Fire district budget
Commissioners acting as the Elko County Board of Fire Commissioners approved a budget for the fire district on May 20, but there was an element of mystery in that budget, as well.
The fire district budget is in two parts, the operating fund and an emergency fund, with revenue for the operating fund at $3.25 million, expenses at $3.68 million, a carryover of $831,259 from the current year and a projected ending fund balance of $398,254. That is 11.77% rather than the preferred 16.67%.
This compares with $4.58 million in revenues and $4.3 million in expenses for the current fiscal year.
The goal for the emergency fund is to bring the total to $1 million, so there is a $300,000 transfer budgeted from the operating fund. The beginning fund balance is $700,000 for the new fiscal year, according to the budget.

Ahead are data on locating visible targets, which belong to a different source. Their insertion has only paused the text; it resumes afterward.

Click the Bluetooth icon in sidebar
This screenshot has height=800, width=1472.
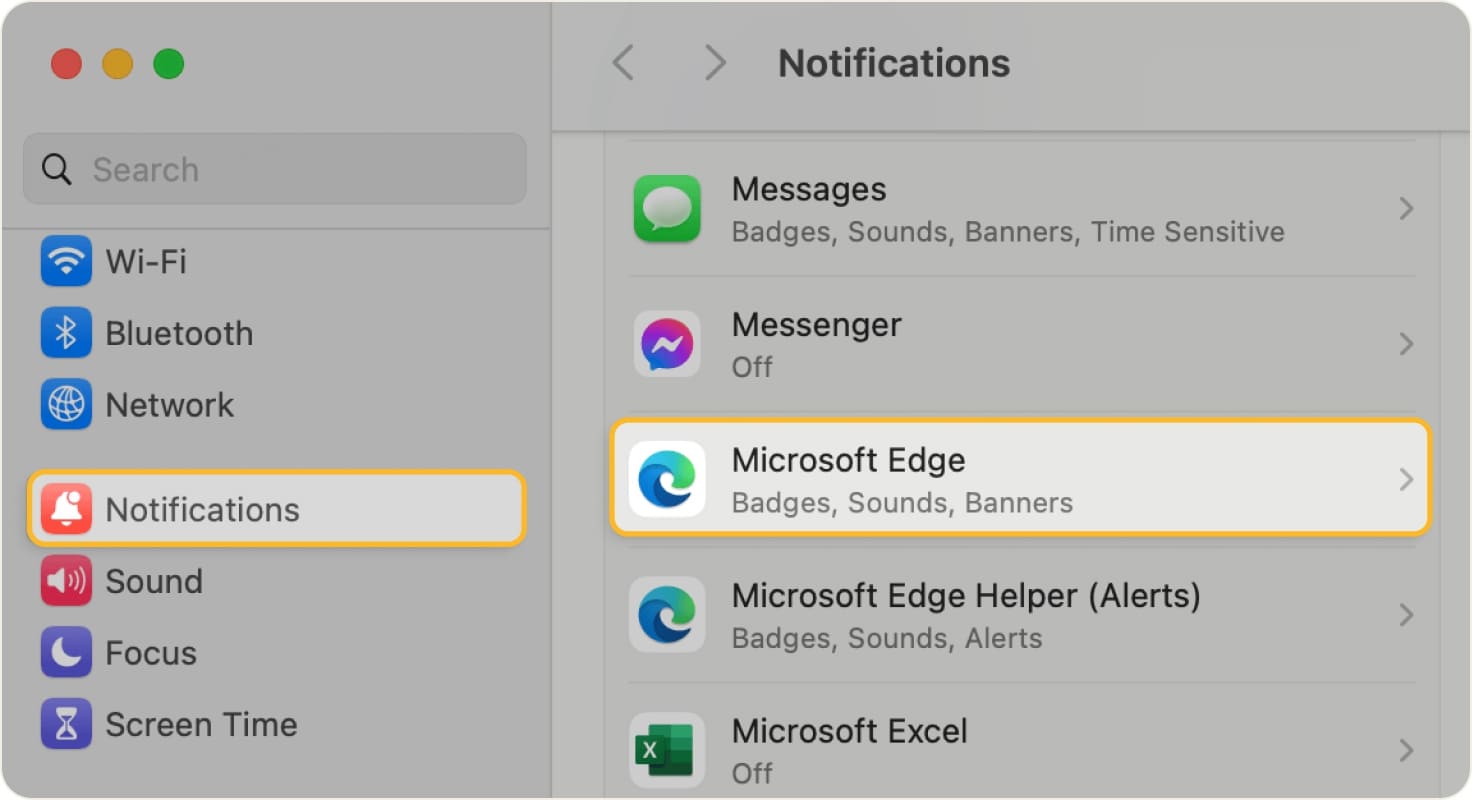(66, 334)
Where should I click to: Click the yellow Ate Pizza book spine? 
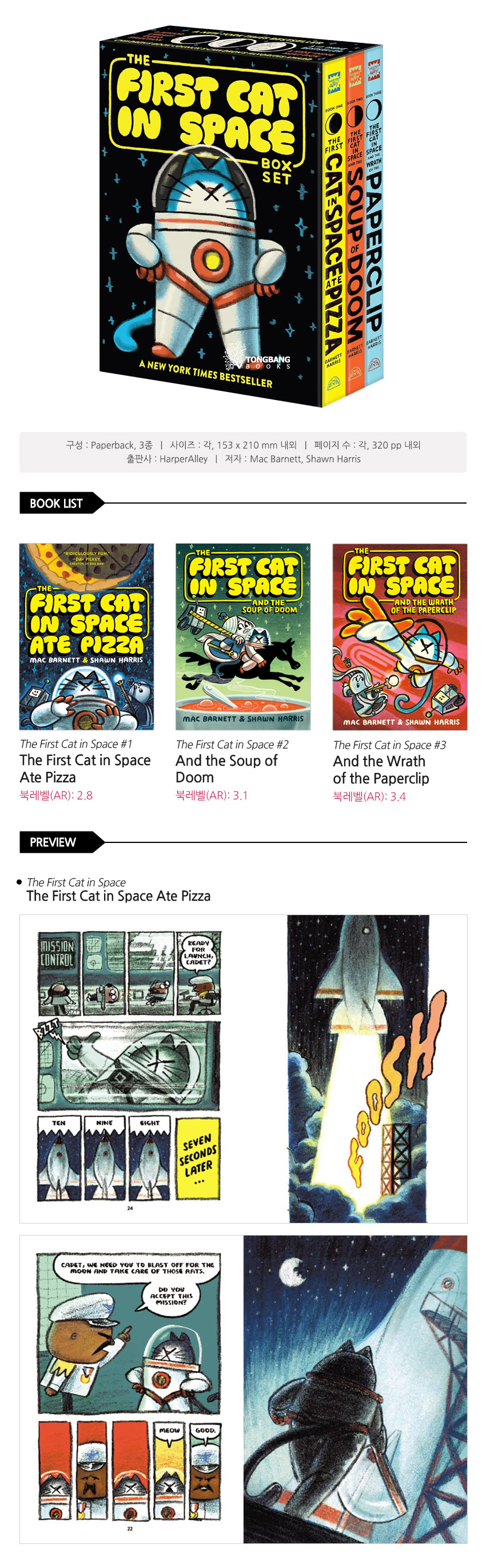[333, 231]
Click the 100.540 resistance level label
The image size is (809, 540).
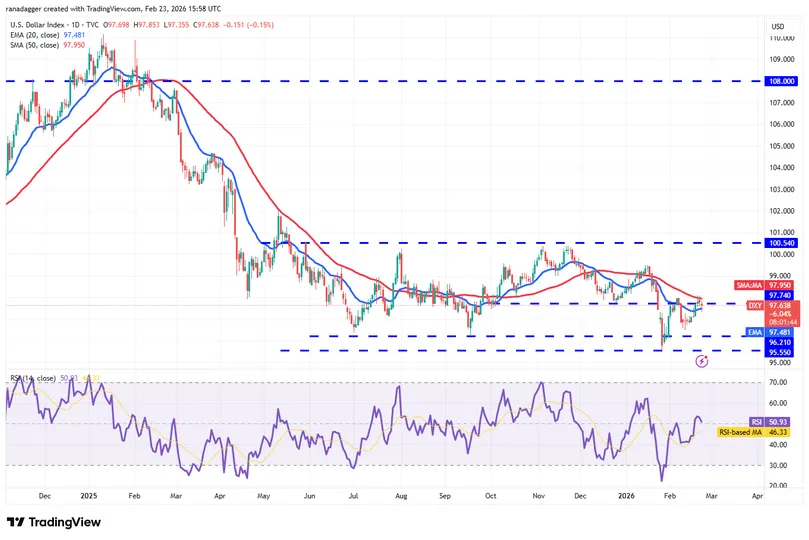pyautogui.click(x=782, y=243)
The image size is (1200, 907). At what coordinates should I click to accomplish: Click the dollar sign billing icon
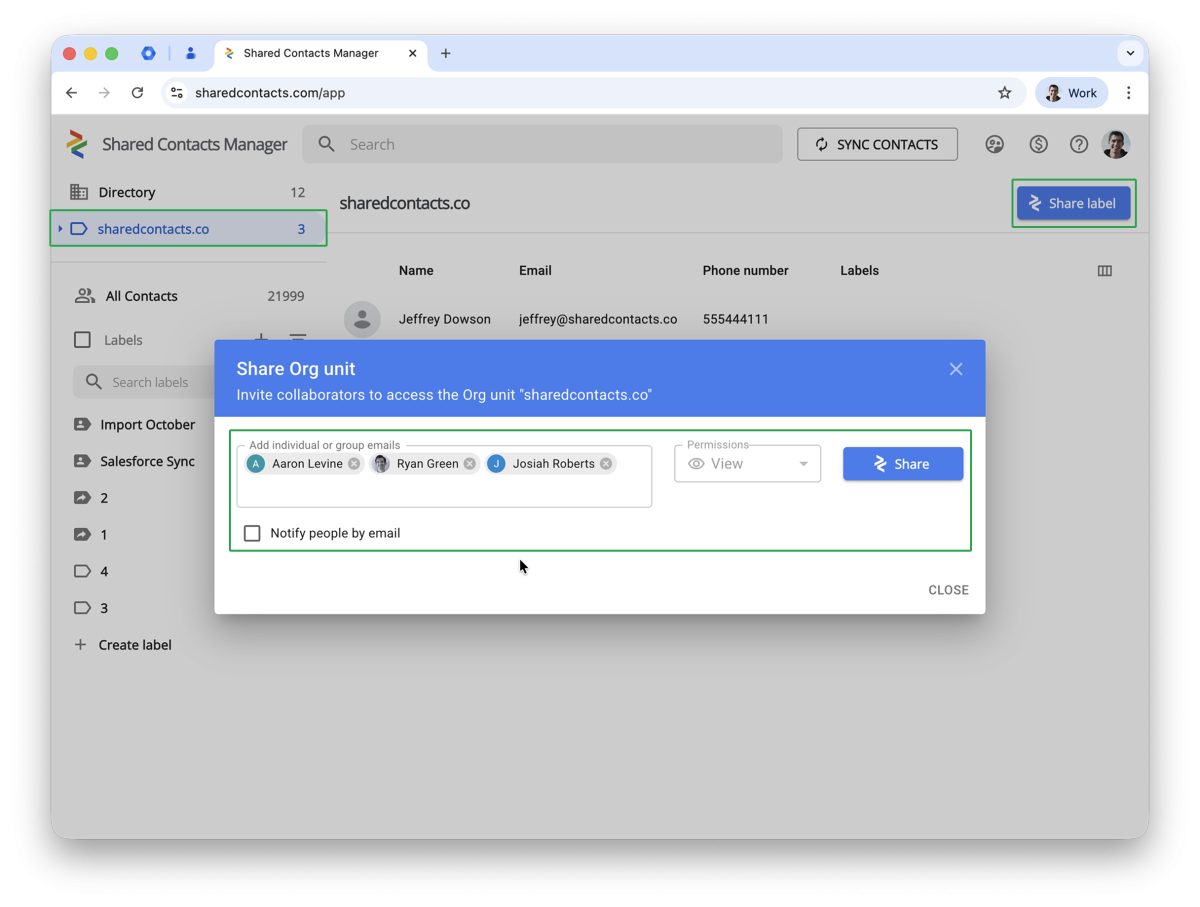coord(1038,145)
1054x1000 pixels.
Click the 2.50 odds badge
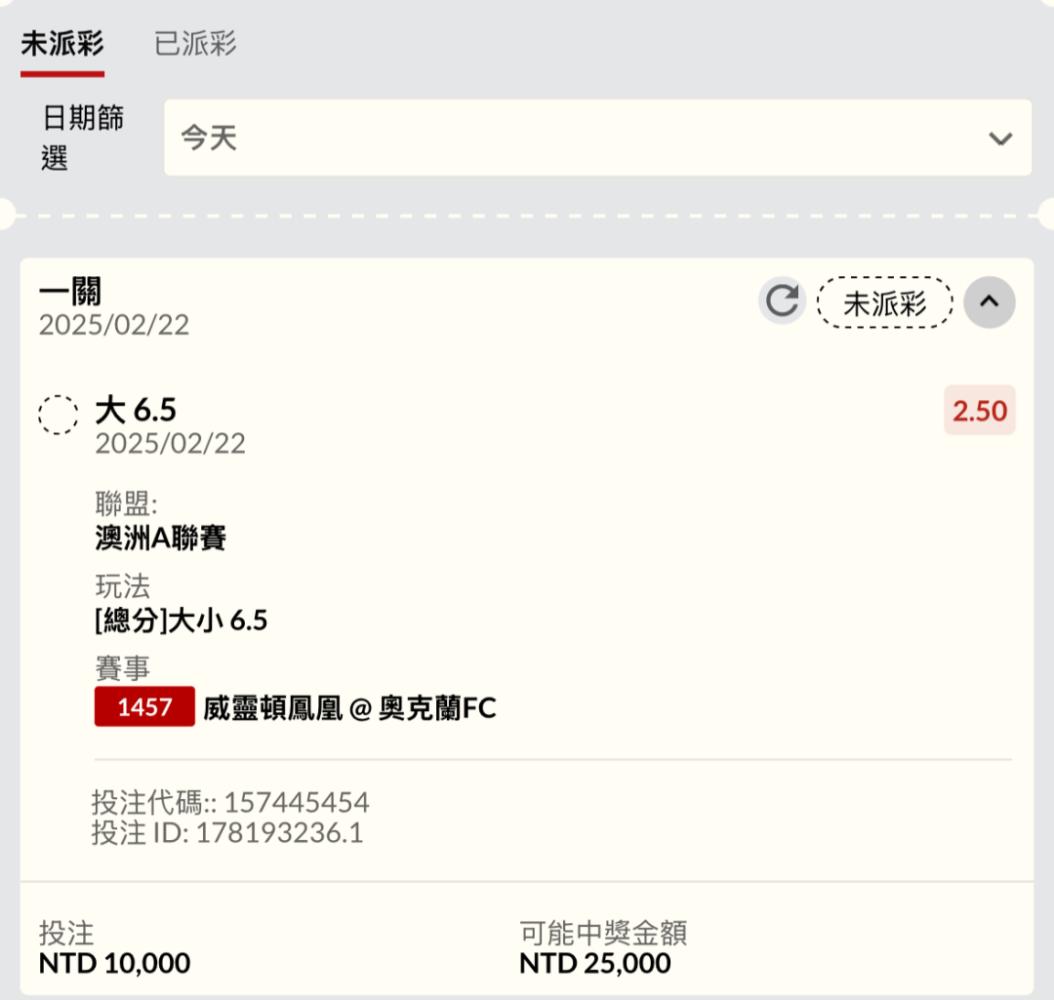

The fire district, however, will not know the results of arbitration in the contract dispute with the firefighters’ union for some time because the session planned for the end of March was put off due to the pandemic.
“We’re trying to establish a meeting in September,” Minor said.
The International Association of Fire Fighters Local 5046 asked for raises, but he said the only pay increases in the budget are steps for longevity. If arbitration leads to pay hikes, Minor estimated the cost at $110,000.
If arbitration requires the fire district to pay retroactive overtime over three years in addition to the 3% pay increase, Minor said he does not have an estimate for what that would cost. He said, however, that if the county loses on the requested overtime policy changes, then the planned $300,000 transfer to the emergency fund could be reduced.
The fire commissioners also do not know what revenue will come in from the Wildland Fire Protection Plan, which reimburses the fire district for help in range fires on government-managed land. The amount was roughly $90,000 last year but $460,000 the prior year.
Andreozzi suggested the fire district estimate an amount for the budget like the county does for the PILT (payments in lieu of taxes) federal funds that come to the county each year before knowing the amount “instead of a guess going forward.”
Minor said he could put in a number, and probably $100,000 would be close most years, and there could be budget adjustments later.
“We don’t want to budget for $460,000 and get $90,000,” said Commissioner Rex Steninger.
This is the first time the fire district has an entirely separate budget now that the county has pulled the fire district into a stand-alone entity and has been completing an agreement with the county on services. The separation followed union complaints to the state about county commissioners not meeting as the fire district board under its own agenda.
The fire district was formed in 2015 to take over from the Nevada Division of Forestry, and the county later established a 26-cent property tax to support the district.
The valuation for the fire district for the 2020-2021 fiscal year is $1.22 billion, up 3.97% from $1.17 billion for the current fiscal year, according to the budget.